月の帳①

 ホタルという名の少年が、羽の生えたシマウマの背で目を開くと、辺りはバケツいっぱいの金平糖を撒いたような星空だった。

 星々は針で突いたような小さなものからビー玉ほどもある大きなものまでひしめき合って夜空を埋め尽くし、時たま流れ星がその間を縫って走った。尾を引く箒星は、弧を描いて地平の彼方へ消え、残された星屑はゆっくりと中を漂いながら、天の川の本流に飲まれていった。

 星たちは静かな光と柔らかな闇をホタルに投げかけた。それは前途を祝福する壮麗なヴェールのように思われた。ホタルは両手を水平に広げ、そのヴェールを纏ってシマウマと共に月に向かって駆けていく。

 ホタルはシマウマの首筋に腕を回し、たてがみに顔を埋めた。鼻から大きく息を吸うと、豊饒な草原の香りがした。ホタルは右手でシマウマの美しい毛並みをそっと掻いた。円を描くように指を這わせ、毛の一本一本の感触を確かめた。シマウマは気持ちよさそうに喉を鳴らし、規則正しいリズムで躍動した。

 シマウマは月に向かって大きく嘶き、力強く跳ね上がると、翼を広げて更に飛翔した。ホタルは風圧から目を守るために、再びたてがみの中へと顔を潜らせた。風でホタルの髪は総逆立ち、麻の服は時化の海のように激しくはためいた。

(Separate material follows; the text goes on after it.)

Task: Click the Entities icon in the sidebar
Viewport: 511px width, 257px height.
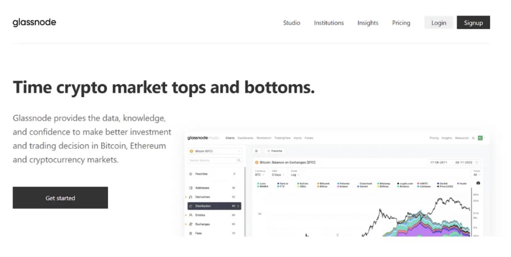Action: pos(191,215)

 シマウマは見えない階段を駆けあがるようにしてぐんぐんと上昇し、ホタルが顔を上げると、巨大な満月が目の前にあった。それはあまりに巨大で、クレーターの一つ一つをはっきりと見て取ることができた。銀色の月光に照らされた風がホタルの体を抜けると、心臓が丸ごと洗われたような心地がした。

 ホタルとシマウマは月の引力に引かれるようにして、月の中心へと駆けた。いくつもの雲を超え、長い時間を二人は走り続けた。月は大きくも小さくもならず、ただ夜空を銀に染めるためだけに鎮座していた。

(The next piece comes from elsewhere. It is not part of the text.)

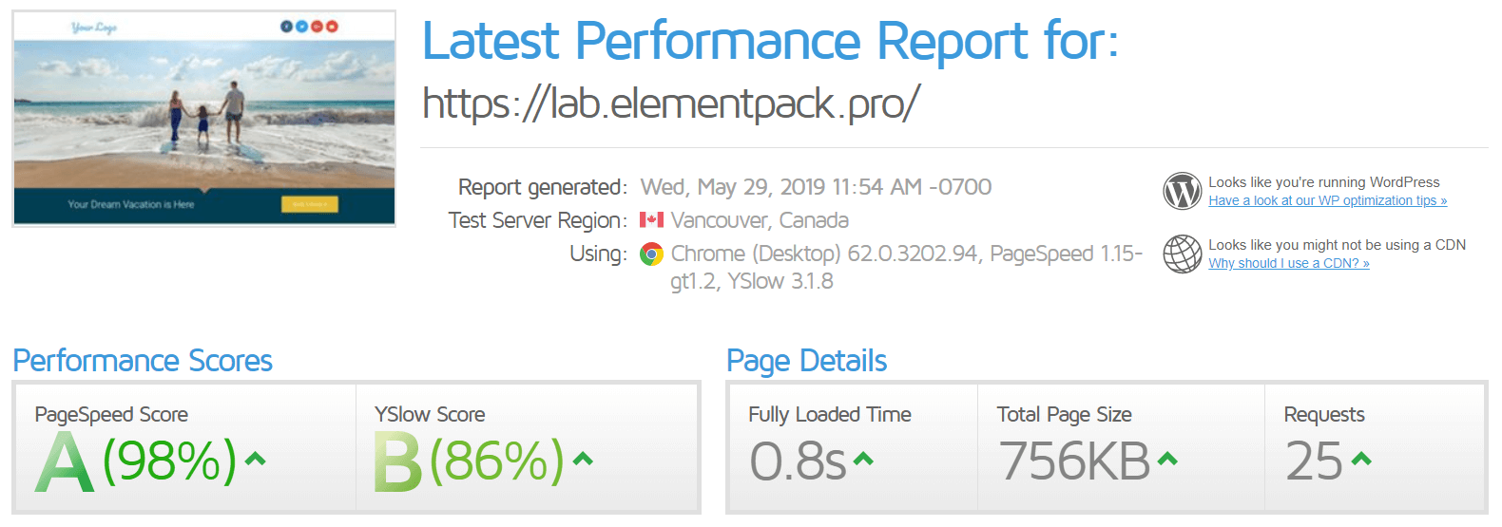Click the Page Details heading

[806, 361]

 下を見下ろすと、広大な雲の海が広がり、イルカの群れが跳ねるのが見えた。イルカたちは互いに声を発しながら、彼らもまた吸い寄せられるように月へと泳いでいく。

 雲のカーテンが幾重にも覆う向こう、月光が人際折り注ぐ場所に、小さな島が浮かんでいた。草原の広がる島で、宙を覆う千切れ雲の一つから虹が架かっていた。ホタルとシマウマは虹のスロープを減速しながら駆け下りて、草原の島に降りた。

 風は極めて緩慢に流れ、見守るように島を巡る。芝や野菊やすみれは銀色の輝きを受け、穂先をひょこひょこと揺らしながら、来訪者を歓迎した。

 島の中心は小高い丘になっていて、その更に中心に一本の逞しいねむの木が立っていた。ホタルはシマウマから降りて、歩いて丘を登った。草花がホタルの足をくすぐり、それがひやりとしていて気持ちが良かった。

 ねむの木の根元まで来ると、ホタルは幹にもたれかかって座った。地面にはねむの木の葉と月光が、銀のまだら模様を織り成して、その模様が風の仕業で波打つように動くので、まるで魔法の絨毯に乗っているような錯覚を見た。シマウマはホタルの近くに足を折って座り、草を傷つけないように甘く噛んで、露を吸って喉を潤した。

 とても静かだった。微風に揺れて草の擦れる控えめな音が、ホタルをまどろみの中へと誘う。瞼が下がり、銀の月明かりと黒の木陰が溶けて混じり合った。

 ホタルは月の帳に囲われた、名もない島で目を閉じた。